*Source text:*
· · · · ·

Leaving aside the obvious way they aren’t at all the same — President and Senator Lyndon Johnson was a statesman while Governor Chris Christie most certainly is not — I found this distinction by Michael Zuckerman in The Atlantic to be particularly compelling and important to understand: “Americans may admire a politician who can play hardball, but it matters whether his victim is a political opponent or an innocent citizen.”
Now, with the caveat (which Zuckerman acknowledges too) that Congressman Johnson was definitely not a statesman and his election campaigns to the U.S. Senate included not just bullying but outright ballot-box stuffing, and keeping in mind Johnson’s advocacy for some unsavory policies along the way, on balance Johnson is most notable, in terms of results achieved, for his bullying of other Senators and members of Congress into accepting civil rights legislation, voting rights legislation, anti-poverty programs, Medicare, Medicaid, and much more. These helped millions and continue to do so today.
In general, Gov. Christie’s bullying has been of average people — including citizens asking reasonable questions at town hall meetings — and of far less powerful politicians in the state who aren’t really blocking him from achieving policy goals but are just insufficiently supportive of him personally. That’s not helping people. And his staff certainly hurt a lot of ordinary people (via hurricane relief withholding and bridge closures) in their quest to bully the mayors of Fort Lee and Hoboken for failing to support Christie’s re-election bid in a timely manner.
More from Zuckerman:
Many politicians accept the slings and arrows of the game because they accept the basic Machiavellian premise: “not only that politicians must do evil in the name of the public good,” as philosopher-turned-politician Michael Ignatieff has argued, “but also that they shouldn’t worry about it.” It’s the recognition that the political space is one of conflict, and one where morality is limited in some ways.

· · · · ·

*Exercise data:*
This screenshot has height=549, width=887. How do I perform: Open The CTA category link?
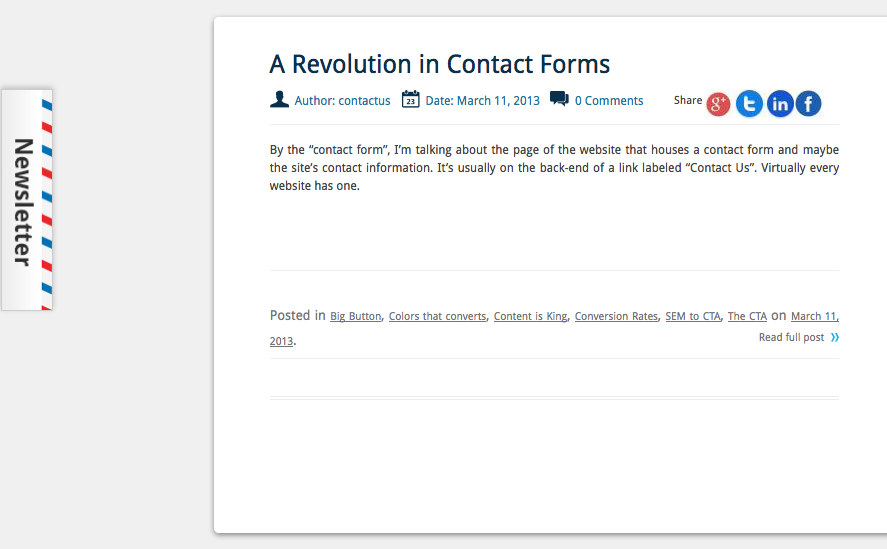(747, 316)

· · · · ·

*Tasks to carry out:*
1. In the commentary on Johnson and Christie, the mayors of which two places were Christie's staff trying to bully?
2. Rewrite the passage of the commentary on Johnson and Christie from "Now, with the" to "do so today.", substituting "voter intimidation" for "ballot-box stuffing".

*Per-task answers:*
1. Fort Lee and Hoboken

2.
Now, with the caveat (which Zuckerman acknowledges too) that Congressman Johnson was definitely not a statesman and his election campaigns to the U.S. Senate included not just bullying but outright voter intimidation, and keeping in mind Johnson’s advocacy for some unsavory policies along the way, on balance Johnson is most notable, in terms of results achieved, for his bullying of other Senators and members of Congress into accepting civil rights legislation, voting rights legislation, anti-poverty programs, Medicare, Medicaid, and much more. These helped millions and continue to do so today.